Should any entry hold a picture, omit that picture and copy the rest of the entry exactly.

*** Data provided Section Begins ***

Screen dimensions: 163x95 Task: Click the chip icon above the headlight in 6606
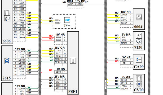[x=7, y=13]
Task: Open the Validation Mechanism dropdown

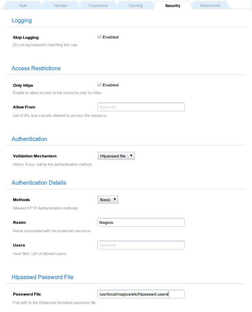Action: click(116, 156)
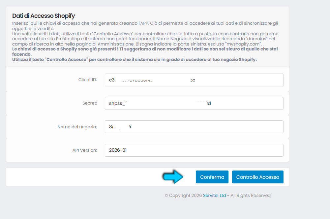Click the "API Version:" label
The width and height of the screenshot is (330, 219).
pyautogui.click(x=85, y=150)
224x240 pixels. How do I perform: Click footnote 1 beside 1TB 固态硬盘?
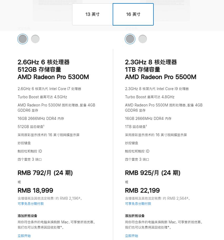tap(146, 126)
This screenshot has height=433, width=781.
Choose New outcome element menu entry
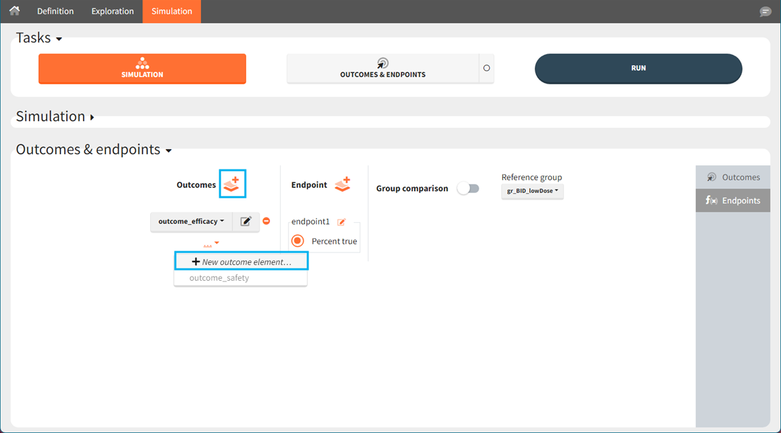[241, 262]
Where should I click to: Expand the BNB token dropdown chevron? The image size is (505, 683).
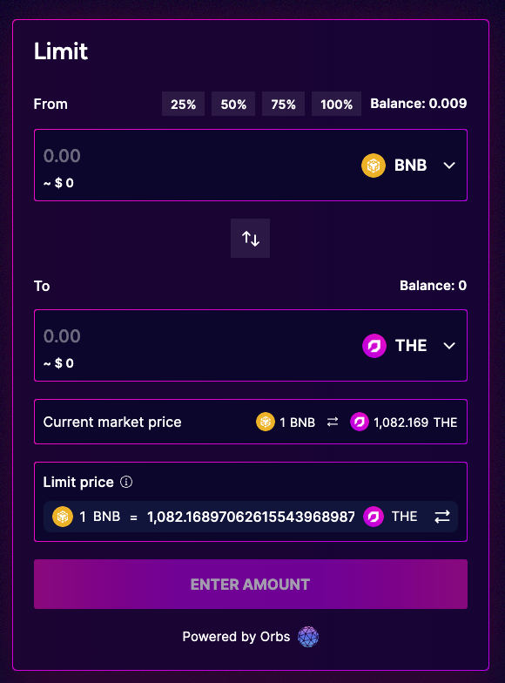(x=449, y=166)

*** Data provided Section Ends ***

Answer below
Screen dimensions: 163x95 Task: Click the chip icon above the headlight in 6606
[x=7, y=13]
Task: Open the Validation Mechanism dropdown

Action: click(116, 156)
Click the "API Version:" label
The width and height of the screenshot is (330, 219).
pyautogui.click(x=85, y=150)
224x240 pixels. How do I perform: Click footnote 1 beside 1TB 固态硬盘?
tap(146, 126)
This screenshot has height=433, width=781.
Choose New outcome element menu entry
[241, 262]
Where should I click to: Expand the BNB token dropdown chevron? The image size is (505, 683).
(x=449, y=166)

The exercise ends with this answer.